Explanation of Responses:

* If the form is filed by more than one reporting person, see Instruction 4(b)(v).
** Intentional misstatements or omissions of facts constitute Federal Criminal Violations. See 18 U.S.C. 1001 and 15 U.S.C. 78ff(a).
(1) Pursuant to a reclassification exempt under Rule 16b-7, each share of Common Stock automatically converted into one share of Class B Common Stock on September 26, 2013.

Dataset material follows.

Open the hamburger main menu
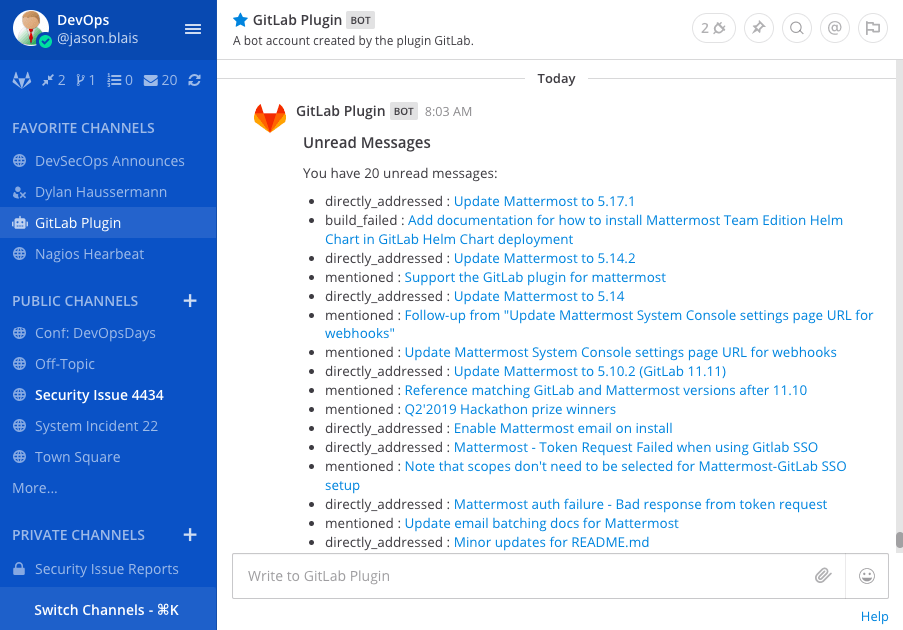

(2) Vladimir Shmunis and Sandra Shmunis are the managing members of ELCA, LLC. ELCA, LLC is the general partner of ELCA Fund I, L.P., ELCA Fund II, L.P. and ELCA Fund III, L.P. By virtue of these relationships, Mr. Shmunis and Mrs. Shmunis may be deemed to share voting and dispositive power with respect to the shares held by ELCA Fund I, L.P., ELCA Fund II, L.P. and ELCA Fund III, L.P. Each of the Reporting Persons disclaims beneficial ownership of these securities except to the extent of its pecuniary interest therein, and the inclusion of these securities in this report shall not be deemed an admission of beneficial ownership of the reported securities for purposes of Section 16 or for any other purposes.
(3) Each share of Class B Common Stock is convertible at any time at the option of the holder into one share of Class A Common Stock and has no expiration date. In addition, each share of Class B Common Stock held by a shareholder will convert automatically into one share of Class A Common Stock upon (i) any transfer of such share (subject to certain exceptions), or (ii) the death of a natural person holding such share.
(4) In addition, each share of Class B Common Stock outstanding will convert automatically into one share of Class A Common stock upon (i) the date specified by the holders of at least 67% of the outstanding shares of Class B Common Stock, (ii) the date on which the number of outstanding shares of Class B Common Stock represents less than 10% of the aggregate combined number of outstanding shares of Class A Common Stock and Class B Common Stock or (iii) the seven-year anniversary of the closing date of the Issuer's initial public offering (subject to certain exceptions).
(5) Pursuant to a reclassification exempt under Rule 16b-7, each share of Common Stock underlying the reported option automatically converted into one share of Class B Common Stock on September 26, 2013.
(6) 25% of the shares subject to the option vested on each of 1/1/2011, 1/1/2012 and 1/1/2013, and the remaining 25% of the shares vest on 1/1/2014.
(7) The option was immediately exerciseable on date of grant. 1/36th of the shares subject to the option vested on 1/31/2013, and 1/36th of the shares vest each month thereafter over the following 35 months.